One thing breast cancer has taught Reason is to embrace life, she said.
“The direction that you thought your life was going is totally going to change, not necessarily a bad direction, because I’ve learned so much about who my friends were, my family.
“But, it was very shocking. It was very hard to tell my parents, because my mother had gone through cancer, and to tell my kids. ... I think a lot of times the people know that the person that has cancer is going to go through chemo, they are going to lose their hair, and that’s not fun, and they are going to be tired, and that’s hard, but I don’t think they realize what spouses and family go through.”
Brian Reason took care of his wife during her treatment, tracking her medications and other aspects of her care. His father battled pancreatic cancer 25 years earlier, he said, and he said his wife’s cancer struggle brought back those memories.
“Mentally, it’s always in the back of your mind,” Brian Reason said. “But, when you get the diagnosis, there is only option, and that’s to fight it.”
When Brian was unable to go with her, her children and her parents sat through chemo treatments with her.
“It was very hard for them to watch what was happening.”
When Reason lost her hair, she said, her son and daughter, together with four of her grandchildren, had a “shaving party.”
One of her sons joined by video conference. Later, she said, her son told her that shaving her hair was one of the hardest things he ever done, although at the time, she said, she didn’t know.
“We were all having a good time,” she said. “Having a pizza party, four of the grandkids were there.”
Her children and grandchildren “gave her extra love when she needed it,” she said.
Though Reason completed chemotherapy, her cancer journey still continues.
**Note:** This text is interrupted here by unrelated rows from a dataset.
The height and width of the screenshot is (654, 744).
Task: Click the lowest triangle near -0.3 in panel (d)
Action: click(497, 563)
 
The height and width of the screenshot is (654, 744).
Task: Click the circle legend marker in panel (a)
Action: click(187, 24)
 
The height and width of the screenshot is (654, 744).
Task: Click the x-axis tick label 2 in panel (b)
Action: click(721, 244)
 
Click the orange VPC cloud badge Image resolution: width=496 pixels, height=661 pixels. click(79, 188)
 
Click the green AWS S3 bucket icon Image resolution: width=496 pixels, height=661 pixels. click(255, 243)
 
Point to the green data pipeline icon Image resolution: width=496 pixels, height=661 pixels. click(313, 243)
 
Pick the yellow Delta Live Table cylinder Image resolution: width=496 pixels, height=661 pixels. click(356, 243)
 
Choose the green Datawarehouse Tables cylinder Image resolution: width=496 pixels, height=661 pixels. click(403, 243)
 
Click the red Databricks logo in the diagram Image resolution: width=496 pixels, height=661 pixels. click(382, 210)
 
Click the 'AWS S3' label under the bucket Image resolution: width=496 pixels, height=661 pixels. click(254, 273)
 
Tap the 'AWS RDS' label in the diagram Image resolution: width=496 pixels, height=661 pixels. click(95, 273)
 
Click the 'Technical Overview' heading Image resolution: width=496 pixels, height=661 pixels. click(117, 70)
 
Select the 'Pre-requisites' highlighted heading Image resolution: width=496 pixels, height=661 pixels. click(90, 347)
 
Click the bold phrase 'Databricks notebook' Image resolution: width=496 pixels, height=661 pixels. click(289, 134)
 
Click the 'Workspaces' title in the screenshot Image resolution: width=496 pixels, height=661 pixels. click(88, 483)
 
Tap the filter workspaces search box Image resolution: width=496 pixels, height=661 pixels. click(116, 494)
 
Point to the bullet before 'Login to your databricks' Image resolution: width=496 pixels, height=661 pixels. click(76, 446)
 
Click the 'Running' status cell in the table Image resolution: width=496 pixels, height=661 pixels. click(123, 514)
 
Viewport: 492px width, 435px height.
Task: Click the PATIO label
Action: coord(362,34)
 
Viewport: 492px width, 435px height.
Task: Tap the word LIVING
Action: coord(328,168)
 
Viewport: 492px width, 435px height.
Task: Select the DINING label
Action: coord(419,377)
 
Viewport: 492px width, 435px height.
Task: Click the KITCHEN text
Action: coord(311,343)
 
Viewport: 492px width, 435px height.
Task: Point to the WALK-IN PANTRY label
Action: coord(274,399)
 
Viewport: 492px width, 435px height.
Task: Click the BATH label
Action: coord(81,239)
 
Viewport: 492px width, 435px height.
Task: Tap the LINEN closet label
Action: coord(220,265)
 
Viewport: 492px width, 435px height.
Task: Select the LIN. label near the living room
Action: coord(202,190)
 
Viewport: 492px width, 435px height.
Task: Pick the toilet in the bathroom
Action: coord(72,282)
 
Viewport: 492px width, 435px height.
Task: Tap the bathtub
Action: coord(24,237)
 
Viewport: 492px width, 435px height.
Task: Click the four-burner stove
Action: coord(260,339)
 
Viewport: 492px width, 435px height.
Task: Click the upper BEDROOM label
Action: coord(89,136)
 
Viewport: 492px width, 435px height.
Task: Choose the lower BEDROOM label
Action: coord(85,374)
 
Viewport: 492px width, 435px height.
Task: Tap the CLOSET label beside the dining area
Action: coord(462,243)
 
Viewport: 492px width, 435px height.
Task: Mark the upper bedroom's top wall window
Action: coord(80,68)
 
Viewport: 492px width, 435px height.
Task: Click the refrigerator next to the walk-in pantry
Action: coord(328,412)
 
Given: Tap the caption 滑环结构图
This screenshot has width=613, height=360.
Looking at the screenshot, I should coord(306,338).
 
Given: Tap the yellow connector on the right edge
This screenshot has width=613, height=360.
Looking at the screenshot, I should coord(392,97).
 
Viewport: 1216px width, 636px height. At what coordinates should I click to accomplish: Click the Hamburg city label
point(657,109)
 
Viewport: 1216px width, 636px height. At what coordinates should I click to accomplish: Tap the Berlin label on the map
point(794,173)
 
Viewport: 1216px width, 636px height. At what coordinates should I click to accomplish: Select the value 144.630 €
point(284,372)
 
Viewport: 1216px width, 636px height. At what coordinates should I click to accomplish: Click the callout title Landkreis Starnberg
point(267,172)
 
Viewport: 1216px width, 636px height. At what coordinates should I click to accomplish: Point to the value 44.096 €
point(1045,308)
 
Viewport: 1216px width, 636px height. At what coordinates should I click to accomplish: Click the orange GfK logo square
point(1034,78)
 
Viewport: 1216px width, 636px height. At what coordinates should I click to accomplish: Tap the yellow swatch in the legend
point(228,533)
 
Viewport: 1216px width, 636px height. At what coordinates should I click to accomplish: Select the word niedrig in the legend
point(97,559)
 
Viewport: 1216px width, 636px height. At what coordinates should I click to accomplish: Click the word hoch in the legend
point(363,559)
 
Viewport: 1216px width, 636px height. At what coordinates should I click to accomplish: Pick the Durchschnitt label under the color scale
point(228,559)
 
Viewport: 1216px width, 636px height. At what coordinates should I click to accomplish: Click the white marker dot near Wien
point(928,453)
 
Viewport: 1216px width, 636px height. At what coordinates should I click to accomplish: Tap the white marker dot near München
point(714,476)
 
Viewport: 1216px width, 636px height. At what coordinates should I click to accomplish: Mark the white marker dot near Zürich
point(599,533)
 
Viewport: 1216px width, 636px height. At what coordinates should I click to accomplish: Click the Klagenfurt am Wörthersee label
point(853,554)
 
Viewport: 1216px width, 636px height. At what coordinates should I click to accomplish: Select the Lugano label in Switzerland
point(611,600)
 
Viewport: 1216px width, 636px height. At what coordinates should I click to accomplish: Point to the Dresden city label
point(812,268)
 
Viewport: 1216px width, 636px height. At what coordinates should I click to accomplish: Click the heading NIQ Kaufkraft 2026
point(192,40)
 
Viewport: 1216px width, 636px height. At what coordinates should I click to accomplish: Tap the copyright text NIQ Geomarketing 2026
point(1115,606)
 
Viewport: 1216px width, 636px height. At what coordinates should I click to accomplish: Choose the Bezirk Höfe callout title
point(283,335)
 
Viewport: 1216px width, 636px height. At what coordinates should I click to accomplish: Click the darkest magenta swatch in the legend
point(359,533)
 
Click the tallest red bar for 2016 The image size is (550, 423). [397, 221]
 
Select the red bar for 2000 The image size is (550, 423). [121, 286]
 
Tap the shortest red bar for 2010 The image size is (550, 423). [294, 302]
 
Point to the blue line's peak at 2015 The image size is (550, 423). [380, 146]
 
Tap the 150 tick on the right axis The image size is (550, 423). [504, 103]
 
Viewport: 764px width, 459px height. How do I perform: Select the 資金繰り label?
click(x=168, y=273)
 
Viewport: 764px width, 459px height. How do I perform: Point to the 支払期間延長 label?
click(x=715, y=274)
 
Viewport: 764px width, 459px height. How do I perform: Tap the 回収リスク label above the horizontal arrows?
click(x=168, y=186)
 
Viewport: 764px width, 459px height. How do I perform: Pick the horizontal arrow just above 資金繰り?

Reason had complete reconstructive surgery after her masectomy in Rapid City, Colorado.
“I think that has helped my mental health, more than my physical health.”
Reconstructive surgery took a total of seven trips, as its an extensive process, and she was out for a week for recovering from the surgery.
Her focus has been on getting her physical health to where it was, as she still gets tired. She has appointments every three months with her oncologist and still has to take medication and will do so for another eight years.
The couple attended a cancer support group, which is 12 weeks, and seeing the other patients and their families “is just overwhelming. But, you can’t let it consume you,” he said.
Brian Reason said he is also thankful for all the people, in the community and even around the country who would offer support to her and her family. He called the local cancer treatment “top notch” as far as its professionalism and compassion.
“This is a journey that no one wants to take, but we have met a lot of awesome people along the way,” he said.
She said she talks to anyone about her cancer struggle — that there is life after the diagnosis, and also early detection. She believes her self-exams helped her to find her cancer at an early stage.
Reason said she has been to Camp Hope twice and made amazing friends in other areas.
“We have to continue to look at the positives that come around. The glass is half full, not half empty.”